Suppose you can’t get your next fast food or sugar fix? You feel blue and anxious because you have fewer dopamine receptors and dopamine activity in your brain. In response, you have strong cravings for the foods that you think will give you that desired feeling of reward. So, you seek out that substance to restore feelings of well-being. At least in animals, withdrawal from fast food causes physical symptoms as well.

It’s easy to see how this cycle of repeatedly stimulating your brain with junk food and your brain responding by pulling in dopamine receptors keep you coming back for more fast food. Is there a way out of this cycle? We can’t say with certainty fast food is addictive in humans. Most of the studies showing physical addiction to substances like sugar in fast food were carried out in animals. But there are people who habitually eat fast food and have a hard time breaking away from it.

Just as it’s difficult to quit smoking or stop using alcohol, breaking free of the fast food habit is challenging too. Fast food and junk food manufacturers design food with just the right combination of sugar, salt, fat, and flavorings to activate taste buds and dopamine receptors.

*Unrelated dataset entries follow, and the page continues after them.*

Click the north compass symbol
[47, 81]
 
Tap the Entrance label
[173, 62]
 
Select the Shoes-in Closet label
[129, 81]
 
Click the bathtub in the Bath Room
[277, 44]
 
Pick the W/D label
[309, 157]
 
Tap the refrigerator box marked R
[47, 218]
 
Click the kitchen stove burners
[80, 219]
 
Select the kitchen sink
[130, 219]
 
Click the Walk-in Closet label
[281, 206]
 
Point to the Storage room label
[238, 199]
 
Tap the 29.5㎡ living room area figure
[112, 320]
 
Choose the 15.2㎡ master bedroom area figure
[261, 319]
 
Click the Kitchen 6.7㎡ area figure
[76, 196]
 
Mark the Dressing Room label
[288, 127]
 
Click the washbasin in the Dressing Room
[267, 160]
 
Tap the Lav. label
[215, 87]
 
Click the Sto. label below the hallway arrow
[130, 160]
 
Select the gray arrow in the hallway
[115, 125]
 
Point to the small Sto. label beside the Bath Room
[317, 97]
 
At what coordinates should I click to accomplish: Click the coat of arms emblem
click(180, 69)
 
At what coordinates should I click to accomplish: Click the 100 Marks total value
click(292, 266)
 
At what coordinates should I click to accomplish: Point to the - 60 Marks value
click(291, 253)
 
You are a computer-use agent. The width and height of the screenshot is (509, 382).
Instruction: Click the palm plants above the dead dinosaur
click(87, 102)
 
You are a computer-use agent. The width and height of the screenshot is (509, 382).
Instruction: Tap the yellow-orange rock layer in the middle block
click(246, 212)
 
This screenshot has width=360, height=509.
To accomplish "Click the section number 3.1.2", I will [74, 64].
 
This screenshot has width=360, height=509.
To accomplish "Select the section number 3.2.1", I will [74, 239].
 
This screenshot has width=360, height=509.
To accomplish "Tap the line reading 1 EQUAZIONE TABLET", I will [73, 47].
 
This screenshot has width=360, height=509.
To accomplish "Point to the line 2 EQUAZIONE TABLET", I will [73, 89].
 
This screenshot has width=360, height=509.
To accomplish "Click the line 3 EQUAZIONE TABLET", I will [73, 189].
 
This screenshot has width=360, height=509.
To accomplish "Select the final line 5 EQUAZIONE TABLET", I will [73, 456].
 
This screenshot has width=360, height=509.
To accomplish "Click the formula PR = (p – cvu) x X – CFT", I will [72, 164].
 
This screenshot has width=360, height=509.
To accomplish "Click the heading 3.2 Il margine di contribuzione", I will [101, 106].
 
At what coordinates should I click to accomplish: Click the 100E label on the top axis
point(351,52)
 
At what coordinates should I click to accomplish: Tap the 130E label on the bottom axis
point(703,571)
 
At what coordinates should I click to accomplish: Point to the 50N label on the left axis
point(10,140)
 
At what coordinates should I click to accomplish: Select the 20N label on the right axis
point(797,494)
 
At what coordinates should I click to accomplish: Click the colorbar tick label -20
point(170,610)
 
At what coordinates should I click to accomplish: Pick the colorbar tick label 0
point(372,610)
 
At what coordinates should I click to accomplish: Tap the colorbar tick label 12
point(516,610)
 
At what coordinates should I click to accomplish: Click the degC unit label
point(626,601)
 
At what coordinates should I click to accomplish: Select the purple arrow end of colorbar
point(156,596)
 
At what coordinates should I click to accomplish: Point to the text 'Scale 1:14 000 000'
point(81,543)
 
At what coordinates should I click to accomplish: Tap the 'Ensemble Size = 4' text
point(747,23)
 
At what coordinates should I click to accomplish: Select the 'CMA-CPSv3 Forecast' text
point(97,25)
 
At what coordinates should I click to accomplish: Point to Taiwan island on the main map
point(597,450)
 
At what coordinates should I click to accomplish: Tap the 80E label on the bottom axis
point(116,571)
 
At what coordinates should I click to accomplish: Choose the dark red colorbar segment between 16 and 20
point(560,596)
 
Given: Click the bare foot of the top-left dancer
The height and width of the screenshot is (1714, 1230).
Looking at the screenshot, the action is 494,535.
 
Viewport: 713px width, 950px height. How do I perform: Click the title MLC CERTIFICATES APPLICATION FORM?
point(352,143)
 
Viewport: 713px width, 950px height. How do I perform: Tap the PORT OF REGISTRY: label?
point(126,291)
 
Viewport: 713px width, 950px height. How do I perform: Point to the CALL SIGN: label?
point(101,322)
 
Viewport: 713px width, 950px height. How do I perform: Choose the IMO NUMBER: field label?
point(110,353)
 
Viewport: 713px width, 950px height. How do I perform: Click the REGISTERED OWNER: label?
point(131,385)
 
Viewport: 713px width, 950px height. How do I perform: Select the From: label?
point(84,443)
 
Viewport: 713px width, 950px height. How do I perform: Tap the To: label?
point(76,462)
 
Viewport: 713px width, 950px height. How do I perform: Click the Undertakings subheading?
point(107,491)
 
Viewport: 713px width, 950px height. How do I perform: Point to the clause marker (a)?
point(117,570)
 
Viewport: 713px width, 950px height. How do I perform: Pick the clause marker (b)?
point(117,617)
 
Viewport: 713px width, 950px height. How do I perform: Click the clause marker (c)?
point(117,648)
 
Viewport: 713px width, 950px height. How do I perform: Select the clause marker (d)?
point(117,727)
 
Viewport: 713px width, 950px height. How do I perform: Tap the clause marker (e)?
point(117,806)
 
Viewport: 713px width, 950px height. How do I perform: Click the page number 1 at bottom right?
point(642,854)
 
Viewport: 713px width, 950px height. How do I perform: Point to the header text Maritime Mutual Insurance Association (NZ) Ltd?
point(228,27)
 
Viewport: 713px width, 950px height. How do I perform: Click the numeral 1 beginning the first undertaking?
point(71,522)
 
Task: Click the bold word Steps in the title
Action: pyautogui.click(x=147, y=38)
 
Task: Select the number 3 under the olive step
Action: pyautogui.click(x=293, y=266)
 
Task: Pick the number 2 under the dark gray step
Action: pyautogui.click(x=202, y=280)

These foods hijack our taste buds too. When you’re accustomed to hyperpalatable foods, natural foods that aren’t enhanced fail to excite the taste buds.

Breaking Free of Fast Food Once and for All

Regardless of whether fast food is an addiction or simply a bad habit, the best way to break it is to stay away from it. As Michael Moss, author of Salt Sugar Fat: How the Food Giants Hooked Us points out the taste for fast food can be unlearned.  According to him, it takes about 6 weeks of eating healthier foods to break the urge to consume fast food and junk food.  Once weaned off hyperpalatable foods loaded with sugar, fat, and salt, your palate again learns to appreciate simpler fare.

The Bottom Line

Whether it’s an addiction or not, the fast food habit is firmly ingrained. Yet, we can, by avoiding hyperpalatable foods, reduce our cravings for junk food, fast food, and sugar. Just remind yourself, you don’t need them!

 

References:

·        Psychology Today. “7 Reasons We Can’t Turn Down Fast Food”

·        Neuropsychopharmacology. 2016 Dec;41(13):2977-2986. doi: 10.1038/npp.2016.111. Epub 2016 Jul 7.

·        Current Opinion in Clinical Nutrition and Metabolic Care: July 2010 – Volume 13 – Issue 4 – p 359–365.

·        Curr Drug Abuse Rev. 2011 Sep;4(3):146-62.

·        Med Hypotheses. 2009 May;72(5):518-26. doi: 10.1016/j.mehy.2008.11.035. Epub 2009 Feb 14.

·        WebMD.com. “Break Your Junk-Food Addiction”

·        Salt Sugar Fat: How the Food Giants Hooked Us. Michael Moss. February 26, 2013.